#### ASSIGNMENT
Here are some records. Print all of them exactly.

#### DATASET ENTRIES
#####

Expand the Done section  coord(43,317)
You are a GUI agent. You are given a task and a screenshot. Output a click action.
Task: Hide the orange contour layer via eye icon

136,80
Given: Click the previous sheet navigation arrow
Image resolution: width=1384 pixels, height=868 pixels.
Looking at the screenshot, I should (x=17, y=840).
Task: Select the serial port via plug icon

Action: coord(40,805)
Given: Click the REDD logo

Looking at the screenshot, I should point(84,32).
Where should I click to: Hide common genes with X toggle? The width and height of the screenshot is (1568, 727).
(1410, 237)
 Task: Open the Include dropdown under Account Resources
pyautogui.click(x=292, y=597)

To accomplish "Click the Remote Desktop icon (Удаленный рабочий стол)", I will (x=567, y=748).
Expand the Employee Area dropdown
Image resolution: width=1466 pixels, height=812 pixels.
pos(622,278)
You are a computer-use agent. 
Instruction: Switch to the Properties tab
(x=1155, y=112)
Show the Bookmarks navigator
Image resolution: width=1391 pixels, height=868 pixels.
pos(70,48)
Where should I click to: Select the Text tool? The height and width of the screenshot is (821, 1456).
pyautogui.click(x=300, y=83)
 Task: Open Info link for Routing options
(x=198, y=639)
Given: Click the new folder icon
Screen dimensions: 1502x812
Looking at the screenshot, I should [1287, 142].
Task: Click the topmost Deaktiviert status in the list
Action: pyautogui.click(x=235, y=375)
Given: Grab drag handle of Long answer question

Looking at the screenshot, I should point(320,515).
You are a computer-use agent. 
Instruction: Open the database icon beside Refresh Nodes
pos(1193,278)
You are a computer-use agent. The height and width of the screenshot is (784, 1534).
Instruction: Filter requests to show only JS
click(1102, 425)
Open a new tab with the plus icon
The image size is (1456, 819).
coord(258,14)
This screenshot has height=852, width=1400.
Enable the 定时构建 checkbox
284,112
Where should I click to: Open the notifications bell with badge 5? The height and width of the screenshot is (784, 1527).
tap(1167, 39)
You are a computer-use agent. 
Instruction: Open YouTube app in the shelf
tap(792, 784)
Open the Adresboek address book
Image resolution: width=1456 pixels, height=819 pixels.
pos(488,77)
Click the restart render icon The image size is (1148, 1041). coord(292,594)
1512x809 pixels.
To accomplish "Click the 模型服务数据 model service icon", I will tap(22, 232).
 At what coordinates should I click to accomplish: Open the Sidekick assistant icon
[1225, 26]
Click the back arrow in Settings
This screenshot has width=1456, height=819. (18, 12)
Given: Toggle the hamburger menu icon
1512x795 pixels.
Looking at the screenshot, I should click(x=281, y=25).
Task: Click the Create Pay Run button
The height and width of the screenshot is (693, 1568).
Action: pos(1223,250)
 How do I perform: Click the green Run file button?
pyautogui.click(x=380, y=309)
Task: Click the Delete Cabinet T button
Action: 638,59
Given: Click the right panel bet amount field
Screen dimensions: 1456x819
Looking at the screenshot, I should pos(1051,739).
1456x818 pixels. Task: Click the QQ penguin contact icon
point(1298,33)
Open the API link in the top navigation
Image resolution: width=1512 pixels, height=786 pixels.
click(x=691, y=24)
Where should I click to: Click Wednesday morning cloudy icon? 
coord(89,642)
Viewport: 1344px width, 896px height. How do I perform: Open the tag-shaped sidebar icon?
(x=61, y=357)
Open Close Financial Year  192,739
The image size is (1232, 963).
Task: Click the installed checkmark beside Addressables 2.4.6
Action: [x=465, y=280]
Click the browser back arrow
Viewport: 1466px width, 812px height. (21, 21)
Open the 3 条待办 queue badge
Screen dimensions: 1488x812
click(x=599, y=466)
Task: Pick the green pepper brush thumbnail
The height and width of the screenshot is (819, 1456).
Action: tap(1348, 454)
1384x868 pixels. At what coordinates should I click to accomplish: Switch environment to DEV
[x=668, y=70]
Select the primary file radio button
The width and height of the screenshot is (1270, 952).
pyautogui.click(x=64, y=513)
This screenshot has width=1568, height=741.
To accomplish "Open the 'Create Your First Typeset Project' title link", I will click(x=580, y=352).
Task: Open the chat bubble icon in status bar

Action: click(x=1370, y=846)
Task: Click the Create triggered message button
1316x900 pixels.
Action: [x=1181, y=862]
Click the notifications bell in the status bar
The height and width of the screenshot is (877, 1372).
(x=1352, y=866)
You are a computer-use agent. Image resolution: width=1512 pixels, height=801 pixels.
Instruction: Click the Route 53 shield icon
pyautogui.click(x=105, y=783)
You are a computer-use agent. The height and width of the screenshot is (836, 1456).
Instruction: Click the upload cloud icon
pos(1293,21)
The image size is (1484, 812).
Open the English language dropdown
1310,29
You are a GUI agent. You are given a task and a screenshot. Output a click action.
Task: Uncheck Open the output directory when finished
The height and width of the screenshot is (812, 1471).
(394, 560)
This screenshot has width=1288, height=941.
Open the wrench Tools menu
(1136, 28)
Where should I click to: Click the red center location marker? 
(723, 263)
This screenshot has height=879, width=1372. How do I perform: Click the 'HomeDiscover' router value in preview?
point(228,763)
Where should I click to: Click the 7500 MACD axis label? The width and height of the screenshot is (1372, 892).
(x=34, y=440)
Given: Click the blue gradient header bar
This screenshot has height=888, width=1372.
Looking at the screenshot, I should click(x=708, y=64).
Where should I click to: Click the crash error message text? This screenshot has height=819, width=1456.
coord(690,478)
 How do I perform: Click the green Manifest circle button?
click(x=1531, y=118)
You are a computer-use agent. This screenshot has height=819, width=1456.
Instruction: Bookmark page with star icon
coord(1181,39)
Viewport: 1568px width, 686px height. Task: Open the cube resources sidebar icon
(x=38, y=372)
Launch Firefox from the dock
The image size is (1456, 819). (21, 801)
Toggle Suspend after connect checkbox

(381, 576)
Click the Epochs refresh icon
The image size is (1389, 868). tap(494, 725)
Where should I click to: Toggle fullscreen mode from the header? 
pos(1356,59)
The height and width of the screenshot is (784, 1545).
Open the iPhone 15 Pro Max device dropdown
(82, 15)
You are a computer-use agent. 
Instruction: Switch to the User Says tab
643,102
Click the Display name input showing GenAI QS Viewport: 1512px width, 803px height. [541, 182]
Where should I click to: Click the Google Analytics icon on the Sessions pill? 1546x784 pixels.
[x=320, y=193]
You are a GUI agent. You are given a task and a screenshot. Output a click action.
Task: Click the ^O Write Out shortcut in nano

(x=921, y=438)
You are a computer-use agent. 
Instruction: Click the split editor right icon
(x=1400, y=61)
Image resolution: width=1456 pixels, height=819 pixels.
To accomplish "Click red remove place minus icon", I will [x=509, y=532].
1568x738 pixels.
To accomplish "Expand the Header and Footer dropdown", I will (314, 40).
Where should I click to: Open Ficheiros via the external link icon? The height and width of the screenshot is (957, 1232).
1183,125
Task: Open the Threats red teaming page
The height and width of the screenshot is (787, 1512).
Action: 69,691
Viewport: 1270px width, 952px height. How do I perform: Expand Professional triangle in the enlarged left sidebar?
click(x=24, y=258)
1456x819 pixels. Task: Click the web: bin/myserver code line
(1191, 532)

#####

#### YOUR RESPONSE
Expand the Done section  coord(43,317)
You are a GUI agent. You are given a task and a screenshot. Output a click action.
Task: Hide the orange contour layer via eye icon

136,80
Given: Click the previous sheet navigation arrow
Image resolution: width=1384 pixels, height=868 pixels.
Looking at the screenshot, I should (x=17, y=840).
Task: Select the serial port via plug icon

Action: coord(40,805)
Given: Click the REDD logo

Looking at the screenshot, I should point(84,32).
Where should I click to: Hide common genes with X toggle? The width and height of the screenshot is (1568, 727).
(1410, 237)
 Task: Open the Include dropdown under Account Resources
pyautogui.click(x=292, y=597)

To accomplish "Click the Remote Desktop icon (Удаленный рабочий стол)", I will (x=567, y=748).
Expand the Employee Area dropdown
Image resolution: width=1466 pixels, height=812 pixels.
pos(622,278)
You are a computer-use agent. 
Instruction: Switch to the Properties tab
(x=1155, y=112)
Show the Bookmarks navigator
Image resolution: width=1391 pixels, height=868 pixels.
pos(70,48)
Where should I click to: Select the Text tool? The height and width of the screenshot is (821, 1456).
pyautogui.click(x=300, y=83)
 Task: Open Info link for Routing options
(x=198, y=639)
Given: Click the new folder icon
Screen dimensions: 1502x812
Looking at the screenshot, I should [1287, 142].
Task: Click the topmost Deaktiviert status in the list
Action: pyautogui.click(x=235, y=375)
Given: Grab drag handle of Long answer question

Looking at the screenshot, I should point(320,515).
You are a computer-use agent. 
Instruction: Open the database icon beside Refresh Nodes
pos(1193,278)
You are a computer-use agent. The height and width of the screenshot is (784, 1534).
Instruction: Filter requests to show only JS
click(1102, 425)
Open a new tab with the plus icon
The image size is (1456, 819).
coord(258,14)
This screenshot has height=852, width=1400.
Enable the 定时构建 checkbox
284,112
Where should I click to: Open the notifications bell with badge 5? The height and width of the screenshot is (784, 1527).
tap(1167, 39)
You are a computer-use agent. 
Instruction: Open YouTube app in the shelf
tap(792, 784)
Open the Adresboek address book
Image resolution: width=1456 pixels, height=819 pixels.
pos(488,77)
Click the restart render icon The image size is (1148, 1041). coord(292,594)
1512x809 pixels.
To accomplish "Click the 模型服务数据 model service icon", I will tap(22, 232).
 At what coordinates should I click to accomplish: Open the Sidekick assistant icon
[1225, 26]
Click the back arrow in Settings
This screenshot has width=1456, height=819. (18, 12)
Given: Toggle the hamburger menu icon
1512x795 pixels.
Looking at the screenshot, I should click(x=281, y=25).
Task: Click the Create Pay Run button
The height and width of the screenshot is (693, 1568).
Action: pos(1223,250)
 How do I perform: Click the green Run file button?
pyautogui.click(x=380, y=309)
Task: Click the Delete Cabinet T button
Action: 638,59
Given: Click the right panel bet amount field
Screen dimensions: 1456x819
Looking at the screenshot, I should pos(1051,739).
1456x818 pixels. Task: Click the QQ penguin contact icon
point(1298,33)
Open the API link in the top navigation
Image resolution: width=1512 pixels, height=786 pixels.
click(x=691, y=24)
Where should I click to: Click Wednesday morning cloudy icon? 
coord(89,642)
Viewport: 1344px width, 896px height. How do I perform: Open the tag-shaped sidebar icon?
(x=61, y=357)
Open Close Financial Year  192,739
The image size is (1232, 963).
Task: Click the installed checkmark beside Addressables 2.4.6
Action: [x=465, y=280]
Click the browser back arrow
Viewport: 1466px width, 812px height. (21, 21)
Open the 3 条待办 queue badge
Screen dimensions: 1488x812
click(x=599, y=466)
Task: Pick the green pepper brush thumbnail
The height and width of the screenshot is (819, 1456).
Action: tap(1348, 454)
1384x868 pixels. At what coordinates should I click to accomplish: Switch environment to DEV
[x=668, y=70]
Select the primary file radio button
The width and height of the screenshot is (1270, 952).
pyautogui.click(x=64, y=513)
This screenshot has width=1568, height=741.
To accomplish "Open the 'Create Your First Typeset Project' title link", I will click(x=580, y=352).
Task: Open the chat bubble icon in status bar

Action: click(x=1370, y=846)
Task: Click the Create triggered message button
1316x900 pixels.
Action: [x=1181, y=862]
Click the notifications bell in the status bar
The height and width of the screenshot is (877, 1372).
(x=1352, y=866)
You are a computer-use agent. Image resolution: width=1512 pixels, height=801 pixels.
Instruction: Click the Route 53 shield icon
pyautogui.click(x=105, y=783)
You are a computer-use agent. The height and width of the screenshot is (836, 1456).
Instruction: Click the upload cloud icon
pos(1293,21)
The image size is (1484, 812).
Open the English language dropdown
1310,29
You are a GUI agent. You are given a task and a screenshot. Output a click action.
Task: Uncheck Open the output directory when finished
The height and width of the screenshot is (812, 1471).
(394, 560)
This screenshot has width=1288, height=941.
Open the wrench Tools menu
(1136, 28)
Where should I click to: Click the red center location marker? 
(723, 263)
This screenshot has height=879, width=1372. How do I perform: Click the 'HomeDiscover' router value in preview?
point(228,763)
Where should I click to: Click the 7500 MACD axis label? The width and height of the screenshot is (1372, 892).
(x=34, y=440)
Given: Click the blue gradient header bar
This screenshot has height=888, width=1372.
Looking at the screenshot, I should click(x=708, y=64).
Where should I click to: Click the crash error message text? This screenshot has height=819, width=1456.
coord(690,478)
 How do I perform: Click the green Manifest circle button?
click(x=1531, y=118)
You are a computer-use agent. This screenshot has height=819, width=1456.
Instruction: Bookmark page with star icon
coord(1181,39)
Viewport: 1568px width, 686px height. Task: Open the cube resources sidebar icon
(x=38, y=372)
Launch Firefox from the dock
The image size is (1456, 819). (21, 801)
Toggle Suspend after connect checkbox

(381, 576)
Click the Epochs refresh icon
The image size is (1389, 868). tap(494, 725)
Where should I click to: Toggle fullscreen mode from the header? 
pos(1356,59)
The height and width of the screenshot is (784, 1545).
Open the iPhone 15 Pro Max device dropdown
(82, 15)
You are a computer-use agent. 
Instruction: Switch to the User Says tab
643,102
Click the Display name input showing GenAI QS Viewport: 1512px width, 803px height. [541, 182]
Where should I click to: Click the Google Analytics icon on the Sessions pill? 1546x784 pixels.
[x=320, y=193]
You are a GUI agent. You are given a task and a screenshot. Output a click action.
Task: Click the ^O Write Out shortcut in nano

(x=921, y=438)
You are a computer-use agent. 
Instruction: Click the split editor right icon
(x=1400, y=61)
Image resolution: width=1456 pixels, height=819 pixels.
To accomplish "Click red remove place minus icon", I will [x=509, y=532].
1568x738 pixels.
To accomplish "Expand the Header and Footer dropdown", I will (314, 40).
Where should I click to: Open Ficheiros via the external link icon? The height and width of the screenshot is (957, 1232).
1183,125
Task: Open the Threats red teaming page
The height and width of the screenshot is (787, 1512).
Action: 69,691
Viewport: 1270px width, 952px height. How do I perform: Expand Professional triangle in the enlarged left sidebar?
click(x=24, y=258)
1456x819 pixels. Task: Click the web: bin/myserver code line
(1191, 532)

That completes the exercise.